Descrição da tarefa →
Por favor, repita sem nenhuma alteração as linhas dos dados abaixo, começando na que contém "Select the happy mood emoji" e terminando na que contém "Looking at the screenshot, I should tap(160, 59).", com as duas incluídas.

Dados apresentados →
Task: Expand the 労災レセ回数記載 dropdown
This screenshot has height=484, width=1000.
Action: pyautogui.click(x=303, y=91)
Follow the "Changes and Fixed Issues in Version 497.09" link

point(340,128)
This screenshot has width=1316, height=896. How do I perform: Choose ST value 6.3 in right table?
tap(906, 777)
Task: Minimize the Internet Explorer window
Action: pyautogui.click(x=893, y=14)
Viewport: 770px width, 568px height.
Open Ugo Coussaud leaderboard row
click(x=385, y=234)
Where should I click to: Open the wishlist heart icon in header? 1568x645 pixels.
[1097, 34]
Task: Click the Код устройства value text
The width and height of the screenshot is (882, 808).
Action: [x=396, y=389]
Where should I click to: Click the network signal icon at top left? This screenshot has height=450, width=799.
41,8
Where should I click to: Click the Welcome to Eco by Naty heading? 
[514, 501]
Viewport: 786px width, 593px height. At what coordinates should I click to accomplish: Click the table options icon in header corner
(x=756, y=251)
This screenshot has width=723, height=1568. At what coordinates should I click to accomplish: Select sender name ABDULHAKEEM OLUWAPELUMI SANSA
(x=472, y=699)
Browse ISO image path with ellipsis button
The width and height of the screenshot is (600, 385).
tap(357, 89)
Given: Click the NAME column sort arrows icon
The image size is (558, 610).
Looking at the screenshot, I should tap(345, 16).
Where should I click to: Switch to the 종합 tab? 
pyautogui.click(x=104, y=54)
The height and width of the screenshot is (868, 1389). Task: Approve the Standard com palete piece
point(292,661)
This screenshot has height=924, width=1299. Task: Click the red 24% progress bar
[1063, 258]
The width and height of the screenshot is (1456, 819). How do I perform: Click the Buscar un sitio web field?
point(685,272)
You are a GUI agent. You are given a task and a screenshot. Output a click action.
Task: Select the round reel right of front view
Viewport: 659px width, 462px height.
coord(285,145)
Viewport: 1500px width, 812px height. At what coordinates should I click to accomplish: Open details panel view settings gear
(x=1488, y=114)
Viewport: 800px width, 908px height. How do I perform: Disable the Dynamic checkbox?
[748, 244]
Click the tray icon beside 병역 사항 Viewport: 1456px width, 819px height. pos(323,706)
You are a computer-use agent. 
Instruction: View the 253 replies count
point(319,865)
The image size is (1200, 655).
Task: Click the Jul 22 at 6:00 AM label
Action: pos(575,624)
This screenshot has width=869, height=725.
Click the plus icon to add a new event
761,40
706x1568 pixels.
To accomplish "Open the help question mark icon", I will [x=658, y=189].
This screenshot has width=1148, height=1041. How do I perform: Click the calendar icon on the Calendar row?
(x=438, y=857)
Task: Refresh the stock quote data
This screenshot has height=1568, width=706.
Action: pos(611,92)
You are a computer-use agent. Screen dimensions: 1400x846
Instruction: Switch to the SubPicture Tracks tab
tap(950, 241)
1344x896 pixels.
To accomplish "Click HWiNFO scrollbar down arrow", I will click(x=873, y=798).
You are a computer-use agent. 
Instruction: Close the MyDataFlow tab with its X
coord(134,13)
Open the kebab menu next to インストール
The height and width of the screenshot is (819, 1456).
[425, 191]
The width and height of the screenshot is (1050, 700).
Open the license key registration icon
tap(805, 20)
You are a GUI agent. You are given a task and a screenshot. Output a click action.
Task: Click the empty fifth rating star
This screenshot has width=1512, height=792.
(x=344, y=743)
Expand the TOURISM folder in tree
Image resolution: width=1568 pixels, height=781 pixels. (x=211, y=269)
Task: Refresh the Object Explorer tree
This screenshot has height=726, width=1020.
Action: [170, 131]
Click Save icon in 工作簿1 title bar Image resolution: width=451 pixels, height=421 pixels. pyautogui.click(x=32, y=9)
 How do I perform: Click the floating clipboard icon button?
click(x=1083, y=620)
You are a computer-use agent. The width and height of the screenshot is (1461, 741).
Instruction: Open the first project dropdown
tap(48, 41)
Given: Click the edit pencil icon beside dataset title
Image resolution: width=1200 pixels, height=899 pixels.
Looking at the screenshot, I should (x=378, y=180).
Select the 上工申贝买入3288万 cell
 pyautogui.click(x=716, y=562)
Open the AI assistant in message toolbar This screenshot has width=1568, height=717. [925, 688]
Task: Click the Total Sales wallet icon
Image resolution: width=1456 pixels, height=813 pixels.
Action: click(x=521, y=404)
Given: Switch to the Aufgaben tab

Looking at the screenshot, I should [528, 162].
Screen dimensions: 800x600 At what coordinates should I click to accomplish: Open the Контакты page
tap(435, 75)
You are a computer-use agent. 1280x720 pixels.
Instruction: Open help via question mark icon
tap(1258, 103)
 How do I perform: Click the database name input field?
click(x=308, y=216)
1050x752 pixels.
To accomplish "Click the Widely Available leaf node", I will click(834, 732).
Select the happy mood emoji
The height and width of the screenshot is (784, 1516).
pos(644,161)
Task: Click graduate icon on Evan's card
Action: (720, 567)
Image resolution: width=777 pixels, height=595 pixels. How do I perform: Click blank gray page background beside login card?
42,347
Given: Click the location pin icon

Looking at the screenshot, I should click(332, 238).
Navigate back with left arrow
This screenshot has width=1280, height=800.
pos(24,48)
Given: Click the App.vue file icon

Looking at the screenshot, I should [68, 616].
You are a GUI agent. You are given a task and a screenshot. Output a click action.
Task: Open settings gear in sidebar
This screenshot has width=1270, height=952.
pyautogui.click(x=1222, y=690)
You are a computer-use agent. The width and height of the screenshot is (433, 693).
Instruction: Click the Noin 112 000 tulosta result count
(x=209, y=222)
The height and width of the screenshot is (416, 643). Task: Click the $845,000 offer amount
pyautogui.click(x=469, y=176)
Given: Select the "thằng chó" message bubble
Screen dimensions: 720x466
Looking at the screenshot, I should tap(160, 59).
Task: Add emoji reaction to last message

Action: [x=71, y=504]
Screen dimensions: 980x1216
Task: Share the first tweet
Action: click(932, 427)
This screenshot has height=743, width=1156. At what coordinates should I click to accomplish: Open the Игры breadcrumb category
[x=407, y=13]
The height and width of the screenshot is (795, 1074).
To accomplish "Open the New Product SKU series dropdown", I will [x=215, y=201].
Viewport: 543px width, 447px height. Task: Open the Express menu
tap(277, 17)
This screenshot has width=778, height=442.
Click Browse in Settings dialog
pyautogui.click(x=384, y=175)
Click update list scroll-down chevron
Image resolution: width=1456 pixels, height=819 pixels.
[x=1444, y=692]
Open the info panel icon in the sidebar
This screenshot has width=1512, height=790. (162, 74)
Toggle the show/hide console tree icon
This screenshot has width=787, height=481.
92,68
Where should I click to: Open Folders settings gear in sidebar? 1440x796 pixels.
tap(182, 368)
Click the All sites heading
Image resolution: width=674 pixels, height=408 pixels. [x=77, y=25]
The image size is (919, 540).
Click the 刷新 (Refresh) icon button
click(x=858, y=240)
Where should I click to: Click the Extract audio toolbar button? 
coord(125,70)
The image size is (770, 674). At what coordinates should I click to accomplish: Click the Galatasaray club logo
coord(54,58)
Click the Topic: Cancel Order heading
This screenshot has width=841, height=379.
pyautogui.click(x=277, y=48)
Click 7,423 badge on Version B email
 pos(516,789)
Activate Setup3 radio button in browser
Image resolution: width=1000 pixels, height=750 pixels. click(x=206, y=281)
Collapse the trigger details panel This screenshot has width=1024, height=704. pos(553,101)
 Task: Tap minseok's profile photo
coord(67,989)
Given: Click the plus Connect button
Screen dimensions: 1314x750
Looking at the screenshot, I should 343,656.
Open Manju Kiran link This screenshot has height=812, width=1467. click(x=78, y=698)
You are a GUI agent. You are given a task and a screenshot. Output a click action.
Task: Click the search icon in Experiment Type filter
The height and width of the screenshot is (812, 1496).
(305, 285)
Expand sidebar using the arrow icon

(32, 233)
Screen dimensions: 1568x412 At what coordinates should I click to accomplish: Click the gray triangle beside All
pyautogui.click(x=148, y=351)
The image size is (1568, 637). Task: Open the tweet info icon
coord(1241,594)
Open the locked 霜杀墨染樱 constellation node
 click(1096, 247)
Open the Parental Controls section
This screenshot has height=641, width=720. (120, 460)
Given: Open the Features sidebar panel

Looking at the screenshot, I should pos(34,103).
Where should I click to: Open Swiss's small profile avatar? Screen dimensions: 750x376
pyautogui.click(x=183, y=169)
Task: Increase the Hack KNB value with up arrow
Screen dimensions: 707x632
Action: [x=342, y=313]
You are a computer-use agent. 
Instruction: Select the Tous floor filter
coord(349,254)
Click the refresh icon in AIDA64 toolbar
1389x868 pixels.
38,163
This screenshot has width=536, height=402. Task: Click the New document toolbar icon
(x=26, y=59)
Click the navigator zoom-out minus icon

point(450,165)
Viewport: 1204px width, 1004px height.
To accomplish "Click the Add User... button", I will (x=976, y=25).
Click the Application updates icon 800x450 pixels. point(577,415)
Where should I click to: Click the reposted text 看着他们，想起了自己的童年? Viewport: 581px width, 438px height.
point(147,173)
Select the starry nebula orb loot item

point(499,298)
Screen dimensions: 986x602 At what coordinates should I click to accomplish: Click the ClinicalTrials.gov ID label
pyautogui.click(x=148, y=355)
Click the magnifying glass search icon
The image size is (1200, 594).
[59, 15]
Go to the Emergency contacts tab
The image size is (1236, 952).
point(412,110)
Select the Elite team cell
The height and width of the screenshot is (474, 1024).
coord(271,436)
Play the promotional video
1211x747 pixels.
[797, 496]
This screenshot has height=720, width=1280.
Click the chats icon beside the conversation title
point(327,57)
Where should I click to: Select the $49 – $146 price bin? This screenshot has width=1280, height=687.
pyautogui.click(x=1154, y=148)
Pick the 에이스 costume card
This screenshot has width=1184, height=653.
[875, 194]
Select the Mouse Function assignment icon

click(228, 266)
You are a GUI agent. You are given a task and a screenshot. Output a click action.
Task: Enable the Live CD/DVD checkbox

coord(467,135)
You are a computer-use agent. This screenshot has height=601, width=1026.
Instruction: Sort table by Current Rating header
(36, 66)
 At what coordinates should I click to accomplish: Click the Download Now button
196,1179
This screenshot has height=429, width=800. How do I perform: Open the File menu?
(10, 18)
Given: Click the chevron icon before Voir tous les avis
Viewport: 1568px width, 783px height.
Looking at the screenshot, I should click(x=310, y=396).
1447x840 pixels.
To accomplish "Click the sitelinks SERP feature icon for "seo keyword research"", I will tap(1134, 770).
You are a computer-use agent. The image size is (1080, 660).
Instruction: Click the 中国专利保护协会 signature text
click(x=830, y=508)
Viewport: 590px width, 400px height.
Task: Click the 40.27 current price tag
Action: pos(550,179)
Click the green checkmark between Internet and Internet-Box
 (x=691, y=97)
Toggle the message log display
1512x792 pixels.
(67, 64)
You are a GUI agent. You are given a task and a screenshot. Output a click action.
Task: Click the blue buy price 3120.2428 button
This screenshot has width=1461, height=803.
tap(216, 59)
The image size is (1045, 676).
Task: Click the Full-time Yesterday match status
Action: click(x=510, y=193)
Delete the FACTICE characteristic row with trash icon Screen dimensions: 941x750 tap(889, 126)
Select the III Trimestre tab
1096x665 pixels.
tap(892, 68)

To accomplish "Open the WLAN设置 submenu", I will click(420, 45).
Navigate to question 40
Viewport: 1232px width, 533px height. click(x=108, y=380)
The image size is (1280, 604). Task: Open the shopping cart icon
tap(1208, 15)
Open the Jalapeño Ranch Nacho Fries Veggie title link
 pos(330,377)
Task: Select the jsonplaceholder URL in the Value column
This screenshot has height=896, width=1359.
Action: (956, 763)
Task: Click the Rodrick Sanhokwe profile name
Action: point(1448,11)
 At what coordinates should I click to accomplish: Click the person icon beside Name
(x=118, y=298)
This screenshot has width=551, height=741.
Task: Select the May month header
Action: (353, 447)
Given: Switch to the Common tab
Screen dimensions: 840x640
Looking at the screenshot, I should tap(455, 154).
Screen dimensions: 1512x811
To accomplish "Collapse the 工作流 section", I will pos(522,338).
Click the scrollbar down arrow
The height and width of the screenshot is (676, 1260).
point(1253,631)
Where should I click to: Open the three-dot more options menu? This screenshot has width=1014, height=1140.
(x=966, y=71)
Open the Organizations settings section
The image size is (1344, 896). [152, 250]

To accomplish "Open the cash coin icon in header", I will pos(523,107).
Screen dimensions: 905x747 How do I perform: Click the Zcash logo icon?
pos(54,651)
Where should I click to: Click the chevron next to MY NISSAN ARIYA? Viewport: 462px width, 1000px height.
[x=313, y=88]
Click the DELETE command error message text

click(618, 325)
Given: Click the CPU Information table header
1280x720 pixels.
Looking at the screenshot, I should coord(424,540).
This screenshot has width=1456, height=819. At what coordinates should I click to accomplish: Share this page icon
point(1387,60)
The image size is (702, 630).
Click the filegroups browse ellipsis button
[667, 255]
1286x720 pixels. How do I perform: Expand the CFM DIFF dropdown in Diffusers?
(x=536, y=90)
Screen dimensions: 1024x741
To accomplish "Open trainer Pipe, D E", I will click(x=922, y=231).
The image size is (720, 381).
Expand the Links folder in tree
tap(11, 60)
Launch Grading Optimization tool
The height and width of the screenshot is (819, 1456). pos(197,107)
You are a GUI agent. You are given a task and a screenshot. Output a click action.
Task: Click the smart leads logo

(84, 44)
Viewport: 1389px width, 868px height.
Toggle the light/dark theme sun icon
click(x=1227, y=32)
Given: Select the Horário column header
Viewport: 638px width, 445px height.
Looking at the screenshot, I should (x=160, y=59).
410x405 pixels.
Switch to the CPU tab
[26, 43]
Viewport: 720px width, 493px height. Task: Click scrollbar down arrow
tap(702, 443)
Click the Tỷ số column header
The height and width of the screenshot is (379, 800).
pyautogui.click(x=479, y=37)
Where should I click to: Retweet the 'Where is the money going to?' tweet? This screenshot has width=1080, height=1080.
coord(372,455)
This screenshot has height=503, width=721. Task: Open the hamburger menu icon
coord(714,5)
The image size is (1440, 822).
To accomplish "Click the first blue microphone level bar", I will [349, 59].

Solução do problema →
Select the happy mood emoji
The height and width of the screenshot is (784, 1516).
pos(644,161)
Task: Click graduate icon on Evan's card
Action: (720, 567)
Image resolution: width=777 pixels, height=595 pixels. How do I perform: Click blank gray page background beside login card?
42,347
Given: Click the location pin icon

Looking at the screenshot, I should click(332, 238).
Navigate back with left arrow
This screenshot has width=1280, height=800.
pos(24,48)
Given: Click the App.vue file icon

Looking at the screenshot, I should [68, 616].
You are a GUI agent. You are given a task and a screenshot. Output a click action.
Task: Open settings gear in sidebar
This screenshot has width=1270, height=952.
pyautogui.click(x=1222, y=690)
You are a computer-use agent. The width and height of the screenshot is (433, 693).
Instruction: Click the Noin 112 000 tulosta result count
(x=209, y=222)
The height and width of the screenshot is (416, 643). Task: Click the $845,000 offer amount
pyautogui.click(x=469, y=176)
Given: Select the "thằng chó" message bubble
Screen dimensions: 720x466
Looking at the screenshot, I should tap(160, 59).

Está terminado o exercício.